Чтение онлайн

ЖАНРЫ

Том 5. Критика и публицистика 1856-1864
Шрифт:

Случаи, требующие этого действия, не могут быть многочисленны. Нельзя сомневаться, что большая часть недоразумений будет без труда устранена в самом начале деятельностью мировых посредников; следовательно, участие членов губернских присутствий потребуется в немногих случаях недоразумения упорного, которое, по каким-либо причинам, не поддается действию местной, уездной администрационной власти. Обращаться в подобных случаях к содействию полицейских мер было бы не только несправедливо, но и нерасчетливо. Во-первых, участие полиции, со всеми ее атрибутами, является необходимостью лишь при существовании действительных беспорядков, а не там, где существует только замешательство, требующее для своего прекращения одного толкового и терпеливого разъяснения дела; во-вторых, полиция не может быть даже компетентным судьей в таком деле, к участию в котором она вовсе не призвана.

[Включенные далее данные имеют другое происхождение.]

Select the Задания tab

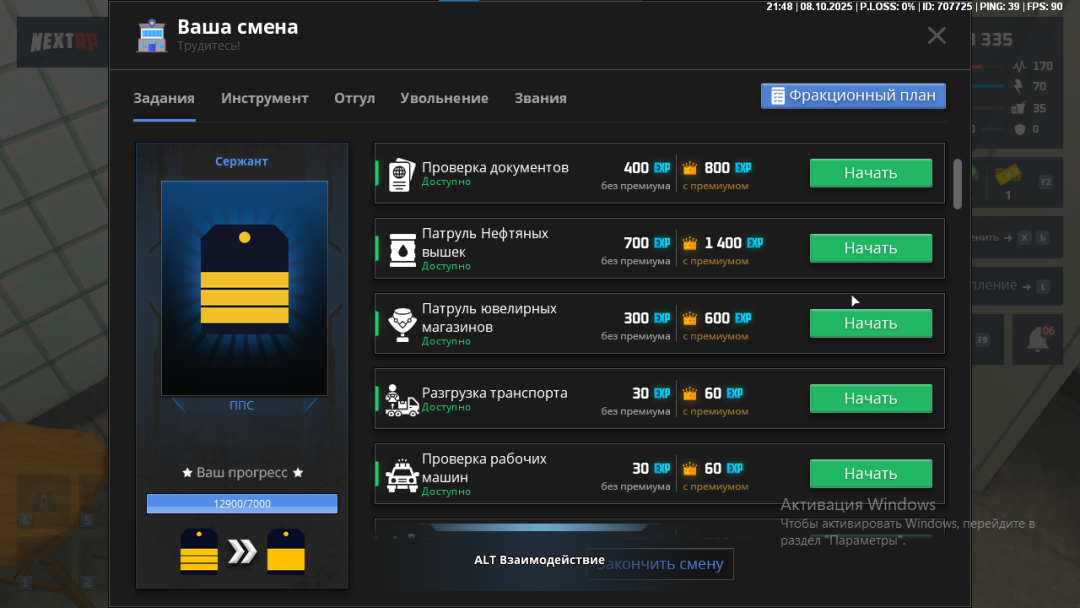(164, 98)
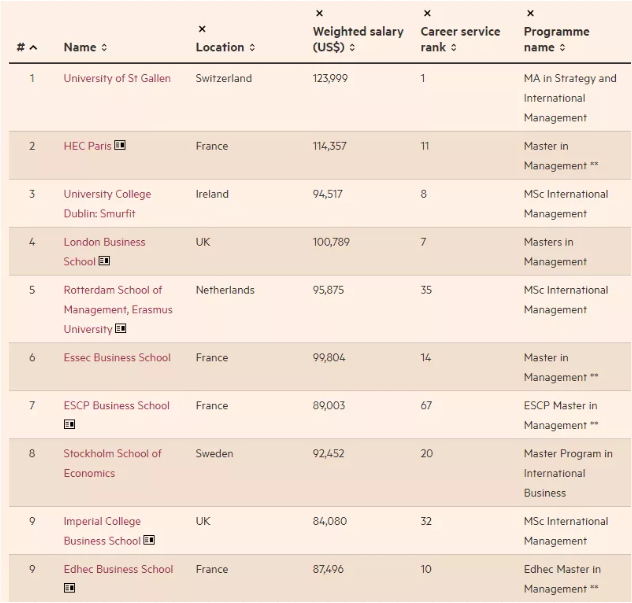The height and width of the screenshot is (603, 632).
Task: Sort table by Name column
Action: (85, 47)
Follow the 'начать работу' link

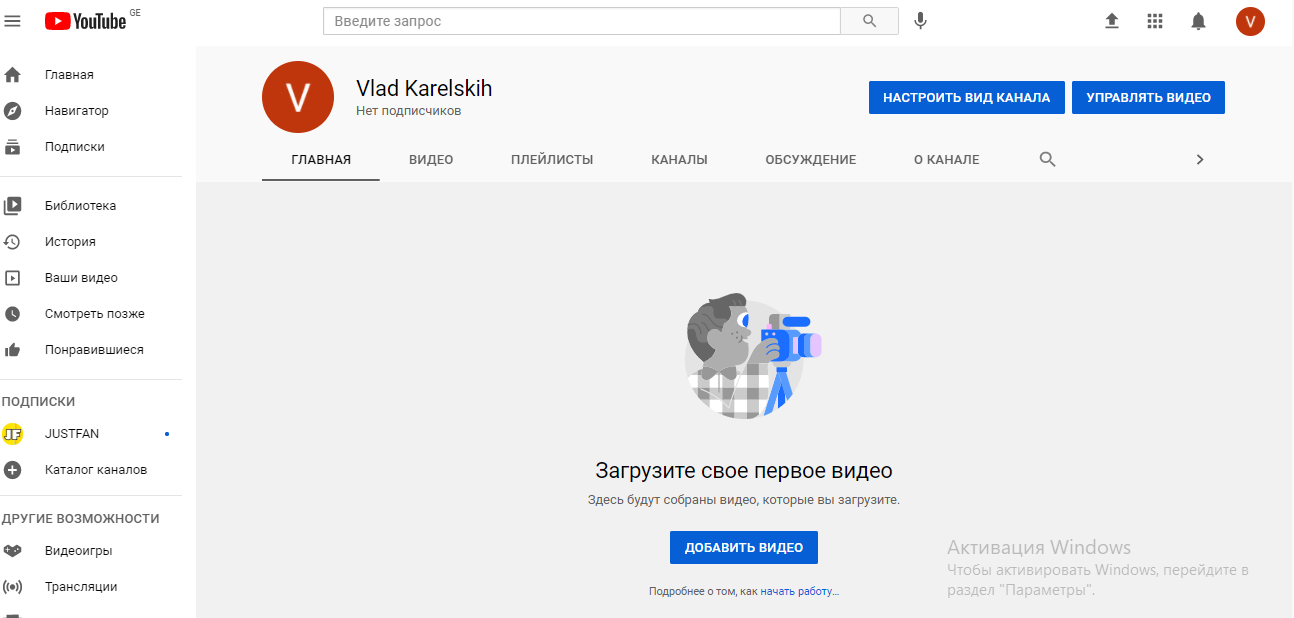click(798, 592)
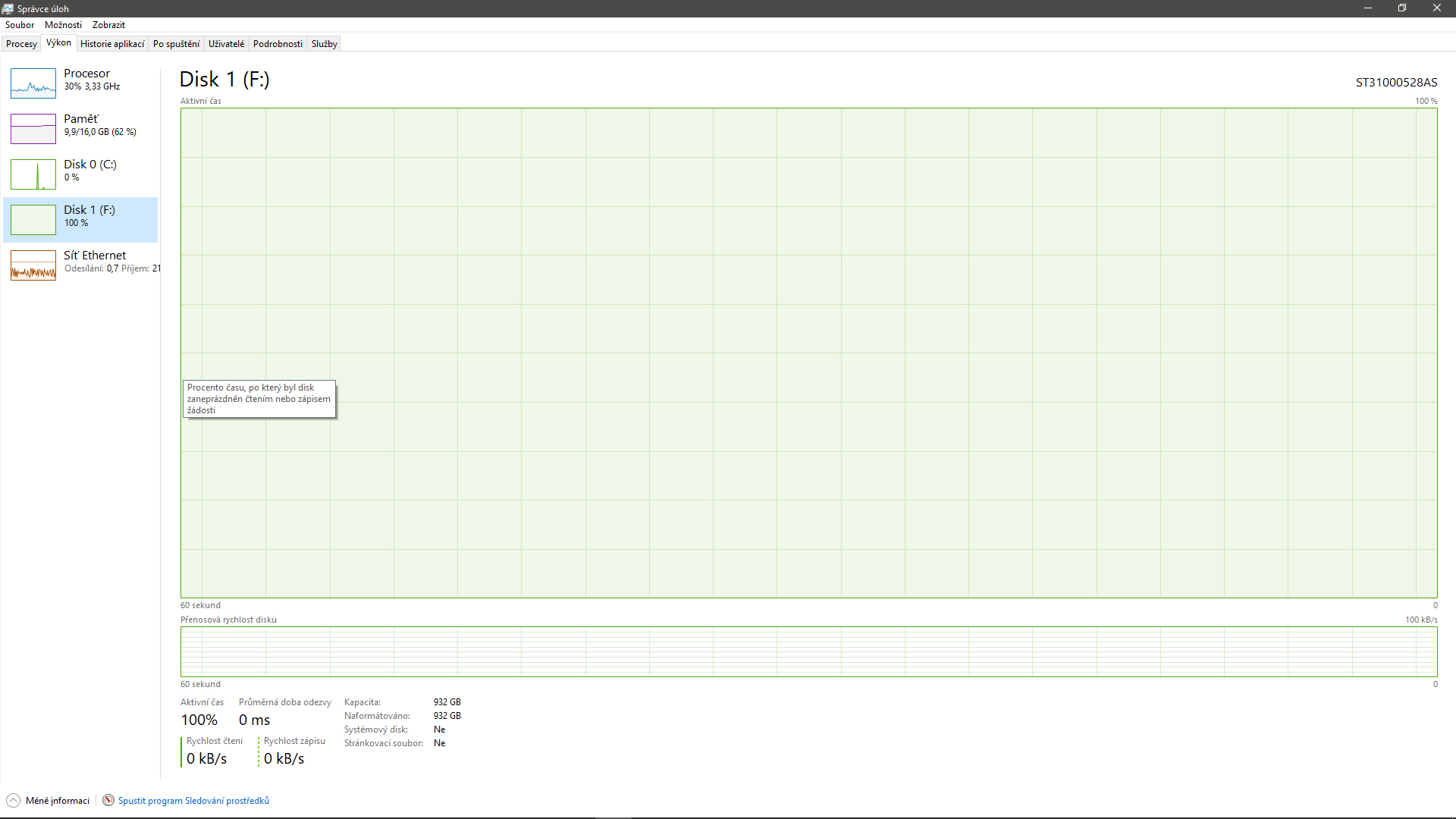This screenshot has height=819, width=1456.
Task: Open the Uživatelé tab
Action: [226, 44]
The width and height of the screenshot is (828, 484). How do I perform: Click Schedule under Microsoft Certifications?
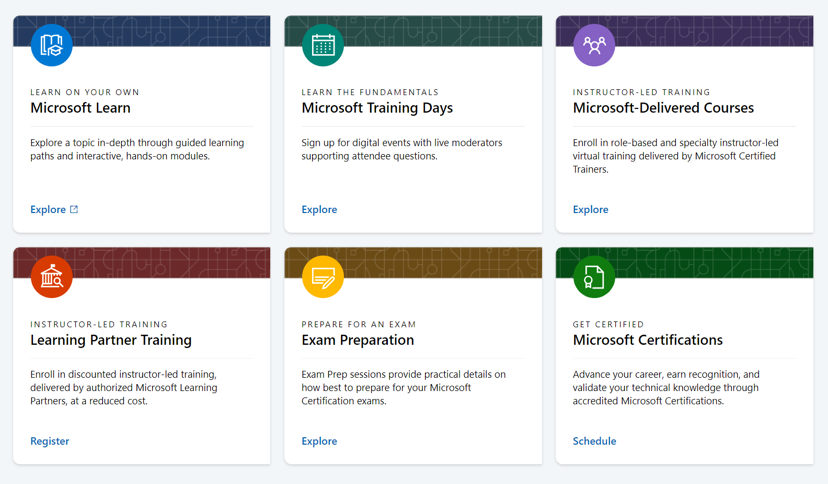click(594, 441)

Повторяем: деятельное участие членов губернских присутствий (дворян-помещиков)

в случаях подобного рода совершенно необходимо. Они более, нежели другие лица губернского и уездного управлений, способны внушить доверие крестьянам; они более, нежели кто-либо, могут уяснить себе и самый дух нового законодательства и ту обстановку, среди которой оно приводится в исполнение. То, в чем полицейские власти могут видеть неповиновение, беспорядок и сопротивление букве закона, в глазах добросовестного члена губернского присутствия может принять характер события, которого основа лежит, быть может, в неясном понимании обязанностей с одной стороны, а быть может, и в старании удержаться на прежней почве произвола — с другой. Законоположения 19-го февраля не уполномачивают начальников губерний обращаться к содействию членов губернских присутствий в делах такого рода, но и не воспрещают этого обращения. Мы думаем даже, что губернаторы имеют полное право требовать этого содействия, ибо существенное в деле освобождения крестьян заключается в том, чтобы великое преобразование, предпринятое правительством, совершилось спокойно и беспрепятственно, а не в бесплодных словопрениях о том, прилично или нет тому или другому члену присутствия принять на себя обязанность, с исполнением которой в деле нашем до сих пор соединялось представление о полиции.

Да и сами члены губернских присутствий, надеемся, поймут, что обязанность их заключается не в одном только канцелярском разборе жалоб и дел, но и в живом воздействии на крестьян, жаждущих только слова добра и истины, чтобы с достоинством и твердостью идти по новому пути, указанному рукой царя-освободителя. Всякие споры и пререкания по этому поводу были бы не только бессмысленными, но являлись бы положительным преступлением против общества, и герои, которые рассуждают, что «я, дескать, не за тем призван, чтоб заменять станового, а за тем, чтобы рассуждать в мире и безмятежии», заслуживают того, чтобы имена их были занесены на страницы истории крестьянского дела, как назидательные примеры чванства и неуместной умственной мягкости.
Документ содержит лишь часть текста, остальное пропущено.